Crítica | Veneno é o retrato de Cristina Ortiz e a dura vida das travestis

Série baseada em fatos reais, conta a história da famosa La Veneno sem suavizar a dura realidade e marginalidade da vida das travestis.

Cristina Ortiz Rodríguez (1964-2016) era o nome de uma das mais famosas travestis da Espanha, história contada em Veneno, minissérie de 8 capítulos produzida pela HBO Max. Muito conhecida na Espanha na década de 90, La Veneno, como era chamada, foi atriz, cantora e profissional do sexo, se destacou por ser uma figura polêmica, mais acima de tudo autêntica e muito sincera.

Na série conhecemos Valeria Vegas (Lola Rodríguez), uma jovem estudante de jornalismo, que se encanta com La Veneno e a partir de sua admiração, começa a escrever um livro sobre a cantora. Conforme Valeria conhece a história de Cristina, seus laços se estreitam e a jornalista descobre mais sobre a mulher que lhe inspira e sobre si mesma.

Cristina La Veneno no lançamento do livro de suas memórias

Baseada no livro ‘Not A Whore, Not A Saint: The Memories of La Veneno’, escrito de fato pela verdadeira Valeria Vegas, a produção não poupa esforços para mostrar a dura realidade da vida das travestis, mostrando toda crueldade e sofrimento que a falta de oportunidade e a marginalização causam na vida destas mulheres.

Em Veneno, podemos sentir o peso físico e psicológico da vida de quem nasceu com o gênero oposto ao que lhe foi atribuído no nascimento, conhecendo os aspectos mais íntimos e por vezes exaustivos do processo de autodescoberta. Cristina é interpretada em três fases distintas por JEDET, Daniela Santiago e Isabel Torres. Além disso, o pequeno Guile Márquez e o jovem Marcos Sotkovski dão vida as versões criança e adolescente da personagem principal e em seus respectivos recortes de tempo, brilham de forma exponencial para contar esta história.

Outro ponto importante do elenco é a presença da própria escritora Valeria Vegas, que faz uma aparição em um dos episódios, como recrutadora de um veículo de comunicação.
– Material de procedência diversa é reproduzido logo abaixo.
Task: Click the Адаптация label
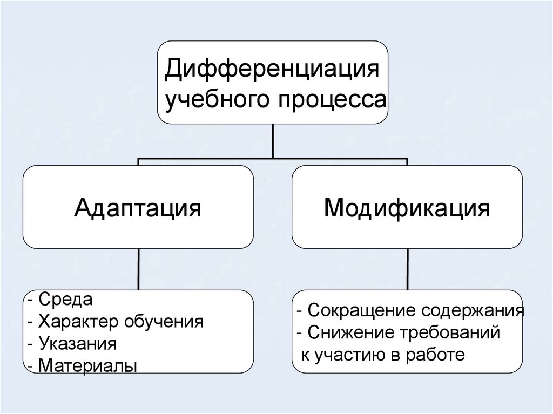coord(138,207)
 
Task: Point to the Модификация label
coord(407,207)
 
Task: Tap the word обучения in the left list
coord(164,323)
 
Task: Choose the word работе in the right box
coord(438,355)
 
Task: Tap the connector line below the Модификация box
coord(407,269)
Além disso, Paca La Piraña, melhor amiga de Cristina, interpreta a si mesma durante toda a série, conferindo ainda mais força a realidade da obra.

Mais que uma série, um marco LGBTQIA+ nas telas

Veneno entra para o hall das maiores obras LGBTQIA+, não só por sua temática, mas por trazer em seu elenco uma quantidade enorme de atrizes travestis de todas as idades. É impossível falar do elenco e não lembrar de outro grande marco de sucesso neste tema, a série Pose.

Porém, é necessário dizer que, diferente de Pose – que aborda amplamente questões trans, mas também abre espaço para falar da realidade dos gays da época. Veneno é inteiramente focada na vida, marginalidade e sofrimentos das travestis, embora conte a história de Cristina, a minissérie não deixa em nenhum momento se quer de dar voz à estas mulheres.

Talvez, Veneno não tenha tido a pretensão de traçar nenhum paralelo ou até demonstrar alguma diferença entre transexuais de travestis, mas em sua concepção, aponta (sem diminuir nenhuma das dificuldades destas vivências) que o estudo, conhecimento e a classe social, são a única coisa que às vezes as difere. De um lado, a vida de Valeria, parece ser um pouco menos conturbada e dura, enquanto a de Cristina (analfabeta, pobre e sem família) é extremamente pesada e traumática.

No fundo, sabemos que não há diferença entre transexuais e travestis, mas se restava algum tipo de dúvida, a produção também expôs isso, com um texto forte que diz claramente que não importa de onde cada uma delas venha ou o que tem na vida, de alguma forma, todas são iguais.

É seguro dizer que a minissérie deixará marcas de representatividade muito relevantes no cenário da luta LGBTQIA+ e que é imprescindível que chegue ao máximo de países possíveis. Infelizmente Veneno ainda não está disponível no Brasil e nem se sabe se estará, mas com certeza, sendo um dos países que mais mata transexuais e travestis no mundo, sua exibição aqui se faz urgente.